TASK DESCRIPTION: Write out the entries again from the line with "Where should I click to: Select the 准予受理" to the line with "Choose the 15m", switching "radio option" to "radio button" and leaving everything else unchanged.

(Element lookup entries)
*-*-*

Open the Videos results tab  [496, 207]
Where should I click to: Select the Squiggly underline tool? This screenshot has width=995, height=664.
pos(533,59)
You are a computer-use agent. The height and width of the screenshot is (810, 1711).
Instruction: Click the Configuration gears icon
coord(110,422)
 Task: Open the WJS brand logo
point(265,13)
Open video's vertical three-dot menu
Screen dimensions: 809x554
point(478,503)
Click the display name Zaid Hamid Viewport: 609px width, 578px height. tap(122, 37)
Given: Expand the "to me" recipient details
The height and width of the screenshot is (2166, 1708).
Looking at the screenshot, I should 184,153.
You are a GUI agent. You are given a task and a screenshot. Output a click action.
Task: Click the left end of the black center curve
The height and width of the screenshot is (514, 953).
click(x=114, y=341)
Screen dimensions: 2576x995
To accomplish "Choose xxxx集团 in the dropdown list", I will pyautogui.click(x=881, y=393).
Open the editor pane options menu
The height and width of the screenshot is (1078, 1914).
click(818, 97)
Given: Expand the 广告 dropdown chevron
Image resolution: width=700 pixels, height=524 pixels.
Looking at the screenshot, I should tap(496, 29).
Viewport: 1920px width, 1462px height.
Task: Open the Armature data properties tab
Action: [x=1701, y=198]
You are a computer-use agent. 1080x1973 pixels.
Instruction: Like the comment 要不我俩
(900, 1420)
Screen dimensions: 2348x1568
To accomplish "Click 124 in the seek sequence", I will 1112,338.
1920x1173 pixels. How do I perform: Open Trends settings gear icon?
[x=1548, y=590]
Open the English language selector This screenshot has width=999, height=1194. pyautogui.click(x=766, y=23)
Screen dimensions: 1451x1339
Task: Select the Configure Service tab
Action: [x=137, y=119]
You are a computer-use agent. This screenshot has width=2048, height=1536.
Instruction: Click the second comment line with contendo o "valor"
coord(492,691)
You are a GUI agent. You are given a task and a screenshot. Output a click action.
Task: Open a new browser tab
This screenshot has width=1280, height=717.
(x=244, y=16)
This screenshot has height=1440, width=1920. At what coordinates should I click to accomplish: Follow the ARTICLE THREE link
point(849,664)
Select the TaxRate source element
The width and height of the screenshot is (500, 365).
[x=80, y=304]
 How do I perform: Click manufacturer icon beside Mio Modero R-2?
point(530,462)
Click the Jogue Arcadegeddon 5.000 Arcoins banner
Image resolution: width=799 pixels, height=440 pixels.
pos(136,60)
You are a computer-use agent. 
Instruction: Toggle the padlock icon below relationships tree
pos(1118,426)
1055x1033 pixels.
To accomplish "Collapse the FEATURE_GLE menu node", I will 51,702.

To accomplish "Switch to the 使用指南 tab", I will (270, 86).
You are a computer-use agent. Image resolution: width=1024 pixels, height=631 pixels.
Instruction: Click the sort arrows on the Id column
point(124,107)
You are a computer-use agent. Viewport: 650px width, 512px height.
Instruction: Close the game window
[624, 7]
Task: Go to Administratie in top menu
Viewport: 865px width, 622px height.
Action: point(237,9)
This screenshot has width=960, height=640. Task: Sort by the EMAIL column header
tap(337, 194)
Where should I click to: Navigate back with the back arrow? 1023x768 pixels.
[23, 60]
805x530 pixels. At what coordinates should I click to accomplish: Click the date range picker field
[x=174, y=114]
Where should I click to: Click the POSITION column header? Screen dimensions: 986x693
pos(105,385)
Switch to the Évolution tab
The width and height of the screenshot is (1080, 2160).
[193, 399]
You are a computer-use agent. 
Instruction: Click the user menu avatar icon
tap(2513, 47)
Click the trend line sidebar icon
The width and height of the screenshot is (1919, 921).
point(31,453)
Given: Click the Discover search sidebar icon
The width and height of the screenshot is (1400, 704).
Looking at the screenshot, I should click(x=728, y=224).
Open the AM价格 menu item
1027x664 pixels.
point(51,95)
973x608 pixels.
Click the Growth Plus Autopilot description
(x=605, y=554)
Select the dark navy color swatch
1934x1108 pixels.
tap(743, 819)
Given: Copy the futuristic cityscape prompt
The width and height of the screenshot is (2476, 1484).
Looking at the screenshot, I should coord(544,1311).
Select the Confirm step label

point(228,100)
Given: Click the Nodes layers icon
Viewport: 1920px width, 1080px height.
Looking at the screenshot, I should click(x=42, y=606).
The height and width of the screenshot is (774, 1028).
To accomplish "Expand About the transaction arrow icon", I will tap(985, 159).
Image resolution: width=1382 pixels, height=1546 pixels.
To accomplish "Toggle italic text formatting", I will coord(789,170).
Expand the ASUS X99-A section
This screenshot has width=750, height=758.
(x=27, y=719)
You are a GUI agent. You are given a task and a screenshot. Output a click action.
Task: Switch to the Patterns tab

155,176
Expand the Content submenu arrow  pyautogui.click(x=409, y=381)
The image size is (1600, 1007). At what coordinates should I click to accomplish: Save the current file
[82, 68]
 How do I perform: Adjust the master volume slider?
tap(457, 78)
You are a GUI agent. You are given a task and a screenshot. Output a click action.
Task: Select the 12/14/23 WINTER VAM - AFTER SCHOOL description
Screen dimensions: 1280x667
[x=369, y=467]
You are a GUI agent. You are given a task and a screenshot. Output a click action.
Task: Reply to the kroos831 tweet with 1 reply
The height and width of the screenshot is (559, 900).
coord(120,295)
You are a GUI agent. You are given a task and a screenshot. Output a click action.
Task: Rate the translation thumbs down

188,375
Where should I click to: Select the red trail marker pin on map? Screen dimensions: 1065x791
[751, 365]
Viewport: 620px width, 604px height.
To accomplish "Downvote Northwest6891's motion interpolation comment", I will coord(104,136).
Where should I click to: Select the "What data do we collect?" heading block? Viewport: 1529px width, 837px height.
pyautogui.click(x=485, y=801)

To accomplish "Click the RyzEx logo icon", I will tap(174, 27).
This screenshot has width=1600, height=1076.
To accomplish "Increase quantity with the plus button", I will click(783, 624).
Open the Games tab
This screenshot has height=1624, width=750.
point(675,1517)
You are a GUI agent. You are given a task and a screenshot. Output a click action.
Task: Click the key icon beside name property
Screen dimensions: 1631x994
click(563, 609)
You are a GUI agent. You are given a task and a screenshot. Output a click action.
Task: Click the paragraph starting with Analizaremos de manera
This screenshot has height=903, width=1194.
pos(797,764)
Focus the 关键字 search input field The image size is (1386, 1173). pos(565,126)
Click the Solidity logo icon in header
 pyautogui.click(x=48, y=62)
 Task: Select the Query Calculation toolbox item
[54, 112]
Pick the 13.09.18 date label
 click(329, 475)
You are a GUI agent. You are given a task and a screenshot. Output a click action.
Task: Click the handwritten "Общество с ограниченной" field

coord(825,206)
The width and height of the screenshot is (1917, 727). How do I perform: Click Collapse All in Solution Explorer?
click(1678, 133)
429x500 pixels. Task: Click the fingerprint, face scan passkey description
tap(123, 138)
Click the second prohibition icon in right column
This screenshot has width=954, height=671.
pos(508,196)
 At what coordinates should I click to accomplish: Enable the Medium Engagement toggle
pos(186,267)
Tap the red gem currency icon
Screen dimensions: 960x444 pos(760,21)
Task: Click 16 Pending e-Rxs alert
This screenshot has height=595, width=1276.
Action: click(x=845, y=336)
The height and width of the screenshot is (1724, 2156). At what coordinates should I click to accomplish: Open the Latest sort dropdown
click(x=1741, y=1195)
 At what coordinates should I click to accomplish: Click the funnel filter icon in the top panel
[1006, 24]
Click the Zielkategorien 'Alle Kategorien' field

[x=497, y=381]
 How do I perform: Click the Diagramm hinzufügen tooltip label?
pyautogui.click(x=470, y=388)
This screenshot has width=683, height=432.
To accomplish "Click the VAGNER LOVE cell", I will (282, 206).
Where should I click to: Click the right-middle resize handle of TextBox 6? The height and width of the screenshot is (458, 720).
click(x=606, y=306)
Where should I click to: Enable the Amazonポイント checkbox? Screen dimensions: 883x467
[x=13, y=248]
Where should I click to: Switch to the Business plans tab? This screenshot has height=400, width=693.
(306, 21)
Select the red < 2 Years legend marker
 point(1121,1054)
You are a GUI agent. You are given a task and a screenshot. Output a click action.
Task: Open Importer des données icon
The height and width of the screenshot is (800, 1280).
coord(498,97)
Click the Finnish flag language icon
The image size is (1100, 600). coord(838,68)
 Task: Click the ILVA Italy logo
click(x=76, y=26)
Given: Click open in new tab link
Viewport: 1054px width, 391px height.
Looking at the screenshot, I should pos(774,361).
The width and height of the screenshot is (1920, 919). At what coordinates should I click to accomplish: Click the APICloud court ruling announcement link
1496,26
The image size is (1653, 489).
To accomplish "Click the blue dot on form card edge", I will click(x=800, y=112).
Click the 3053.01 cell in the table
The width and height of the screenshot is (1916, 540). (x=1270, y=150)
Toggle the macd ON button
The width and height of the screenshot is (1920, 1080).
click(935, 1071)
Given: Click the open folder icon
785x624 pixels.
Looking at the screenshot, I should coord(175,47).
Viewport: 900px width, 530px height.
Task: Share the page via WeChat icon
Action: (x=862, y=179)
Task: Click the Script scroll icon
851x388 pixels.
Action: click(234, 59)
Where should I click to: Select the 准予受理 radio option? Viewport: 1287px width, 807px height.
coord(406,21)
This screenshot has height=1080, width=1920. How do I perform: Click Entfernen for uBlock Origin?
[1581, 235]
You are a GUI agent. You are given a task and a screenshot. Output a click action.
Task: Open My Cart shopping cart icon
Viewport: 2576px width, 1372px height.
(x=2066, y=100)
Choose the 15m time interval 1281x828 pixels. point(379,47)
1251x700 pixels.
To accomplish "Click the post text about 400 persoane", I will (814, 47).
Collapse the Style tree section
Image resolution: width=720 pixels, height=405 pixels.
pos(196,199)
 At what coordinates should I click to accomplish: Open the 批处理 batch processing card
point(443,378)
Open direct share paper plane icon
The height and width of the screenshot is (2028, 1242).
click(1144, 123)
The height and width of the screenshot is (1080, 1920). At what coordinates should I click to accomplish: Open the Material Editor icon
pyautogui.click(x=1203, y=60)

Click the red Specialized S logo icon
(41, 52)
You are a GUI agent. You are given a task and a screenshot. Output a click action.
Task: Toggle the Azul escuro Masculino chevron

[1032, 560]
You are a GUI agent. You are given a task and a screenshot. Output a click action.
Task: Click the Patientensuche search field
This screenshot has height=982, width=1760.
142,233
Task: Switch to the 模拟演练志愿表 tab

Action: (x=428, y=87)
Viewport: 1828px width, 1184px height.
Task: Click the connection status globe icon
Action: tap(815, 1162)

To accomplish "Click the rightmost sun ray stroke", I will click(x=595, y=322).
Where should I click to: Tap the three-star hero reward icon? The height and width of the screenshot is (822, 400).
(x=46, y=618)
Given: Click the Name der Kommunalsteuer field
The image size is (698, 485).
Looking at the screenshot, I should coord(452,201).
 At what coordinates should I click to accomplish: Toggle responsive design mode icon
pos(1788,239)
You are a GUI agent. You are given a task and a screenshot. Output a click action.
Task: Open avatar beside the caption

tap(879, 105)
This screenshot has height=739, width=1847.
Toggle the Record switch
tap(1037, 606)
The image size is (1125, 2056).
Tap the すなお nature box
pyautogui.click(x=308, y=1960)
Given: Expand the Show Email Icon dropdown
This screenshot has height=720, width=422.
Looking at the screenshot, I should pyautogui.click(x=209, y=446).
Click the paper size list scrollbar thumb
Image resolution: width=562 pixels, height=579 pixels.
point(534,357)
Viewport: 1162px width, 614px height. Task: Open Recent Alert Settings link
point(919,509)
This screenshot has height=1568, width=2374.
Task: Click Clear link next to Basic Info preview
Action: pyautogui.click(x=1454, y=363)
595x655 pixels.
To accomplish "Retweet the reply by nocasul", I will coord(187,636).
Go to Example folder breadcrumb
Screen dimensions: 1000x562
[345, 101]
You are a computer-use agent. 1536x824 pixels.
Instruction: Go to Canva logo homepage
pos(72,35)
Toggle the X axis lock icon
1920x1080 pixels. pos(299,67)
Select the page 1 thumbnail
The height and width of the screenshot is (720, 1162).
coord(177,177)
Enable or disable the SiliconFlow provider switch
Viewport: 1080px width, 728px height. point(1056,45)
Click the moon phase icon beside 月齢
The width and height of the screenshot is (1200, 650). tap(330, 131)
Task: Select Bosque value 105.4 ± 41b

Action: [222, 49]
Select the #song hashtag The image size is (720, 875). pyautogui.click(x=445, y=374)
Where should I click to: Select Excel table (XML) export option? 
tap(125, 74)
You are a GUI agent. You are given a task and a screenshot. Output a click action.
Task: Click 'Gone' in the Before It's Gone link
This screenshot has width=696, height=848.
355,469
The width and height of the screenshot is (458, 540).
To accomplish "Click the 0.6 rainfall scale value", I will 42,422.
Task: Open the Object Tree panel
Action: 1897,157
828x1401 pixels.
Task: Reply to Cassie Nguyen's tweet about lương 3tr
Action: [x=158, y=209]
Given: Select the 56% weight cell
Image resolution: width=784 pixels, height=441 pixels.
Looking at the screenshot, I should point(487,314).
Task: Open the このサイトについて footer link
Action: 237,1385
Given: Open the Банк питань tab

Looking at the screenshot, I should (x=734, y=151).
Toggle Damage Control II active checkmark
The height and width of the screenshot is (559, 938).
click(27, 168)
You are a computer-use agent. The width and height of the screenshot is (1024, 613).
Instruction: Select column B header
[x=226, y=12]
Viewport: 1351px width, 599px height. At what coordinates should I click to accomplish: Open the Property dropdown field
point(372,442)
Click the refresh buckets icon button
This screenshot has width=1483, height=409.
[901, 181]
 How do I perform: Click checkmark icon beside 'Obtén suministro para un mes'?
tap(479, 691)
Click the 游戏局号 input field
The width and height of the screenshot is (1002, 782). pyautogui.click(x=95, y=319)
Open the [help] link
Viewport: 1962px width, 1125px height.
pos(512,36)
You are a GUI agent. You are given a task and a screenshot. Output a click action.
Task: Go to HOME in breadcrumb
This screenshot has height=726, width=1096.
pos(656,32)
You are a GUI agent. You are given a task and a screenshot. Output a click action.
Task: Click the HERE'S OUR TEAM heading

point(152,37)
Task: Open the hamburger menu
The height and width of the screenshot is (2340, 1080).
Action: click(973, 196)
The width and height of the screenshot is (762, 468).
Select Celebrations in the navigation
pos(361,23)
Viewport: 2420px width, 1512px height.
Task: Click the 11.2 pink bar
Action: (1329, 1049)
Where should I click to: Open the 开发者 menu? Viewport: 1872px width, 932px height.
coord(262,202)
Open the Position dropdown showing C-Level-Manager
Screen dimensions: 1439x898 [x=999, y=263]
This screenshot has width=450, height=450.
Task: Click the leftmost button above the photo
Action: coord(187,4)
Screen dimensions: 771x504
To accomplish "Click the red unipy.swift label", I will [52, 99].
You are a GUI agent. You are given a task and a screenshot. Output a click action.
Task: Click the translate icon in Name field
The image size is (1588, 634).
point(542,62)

*-*-*

OUTPUT FOR THIS EXERCISE:
Where should I click to: Select the 准予受理 radio button? Viewport: 1287px width, 807px height.
coord(406,21)
This screenshot has height=1080, width=1920. How do I perform: Click Entfernen for uBlock Origin?
[1581, 235]
You are a GUI agent. You are given a task and a screenshot. Output a click action.
Task: Open My Cart shopping cart icon
Viewport: 2576px width, 1372px height.
(x=2066, y=100)
Choose the 15m time interval 1281x828 pixels. point(379,47)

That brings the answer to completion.